The California Drivers Alliance, a group funded by the Western States Petroleum Association, is running a radio ad opposing Senate Bill 350, which would require the state to reduce petroleum use in motor vehicles by 50 percent by 2030, among other measures.
The sweeping proposal was advanced by legislative Democrats in an effort to reduce greenhouse gas emissions. After the Senate passed the measure, oil companies released a barrage of advertising targeting moderate Democrats in the Assembly, which has yet to vote on the bill.
Text: “This is an official notification about the California Gas Restriction Act of 2015. If enacted, Californians will face a mandatory 50 percent restriction in their use of gasoline and diesel fuel.
“This will be a state-mandated restriction. The agency administering the restrictions will be granted authority not limited to:
“Sharply increasing fees at the pump so fewer people will purchase gasoline;
“Gas rationing to control individual purchases of gasoline;
“Increasing surcharges on cars, trucks and minivans purchased prior to 2007;
“Mobility monitoring to digitally track and record your driving habits so citations and penalties can be issued.
“To stop the gas restriction act of 2015, also called Senate Bill 350, go to www.donttakemygas.org. Register your opposition to California’s gas restrictions. Go to www.donttakemygas.org. This has been an official notification by the California Drivers Alliance, paid for by the Western States Petroleum Association.”
Analysis: The ad exploits a lack of specificity in Senate Bill 350 about what measures the California Air Resources Board could take to reduce petroleum use. But it misleads by suggesting gas rationing, surcharges and citations based on driving habits are in store.
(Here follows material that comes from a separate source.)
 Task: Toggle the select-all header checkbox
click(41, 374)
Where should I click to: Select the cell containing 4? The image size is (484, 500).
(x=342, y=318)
First, the legislation is not called the California Gas Restriction Act of 2015. And while there is no law prohibiting the Air Resources Board from rationing fuel, Senate Bill 350 says nothing about the issue. The bill does not include new authority for the ARB to ration gas or to impose surcharges on older vehicles.
Rather, the ARB would maintain its existing, broad authority over vehicle emissions and fuel standards.
The ad’s claim about tracking and recording motorists’ driving habits is overblown. The ARB has long required onboard diagnostic equipment to monitor emission control components on cars and trucks, and it is now considering expanding the kind of data collected to measure fuel consumption.
But it would be voluntary for drivers to participate, according to the ARB, and data could be stored without identifying individual vehicles or owners. The proposal does not mention citations or penalties such as the ad claims could be imposed.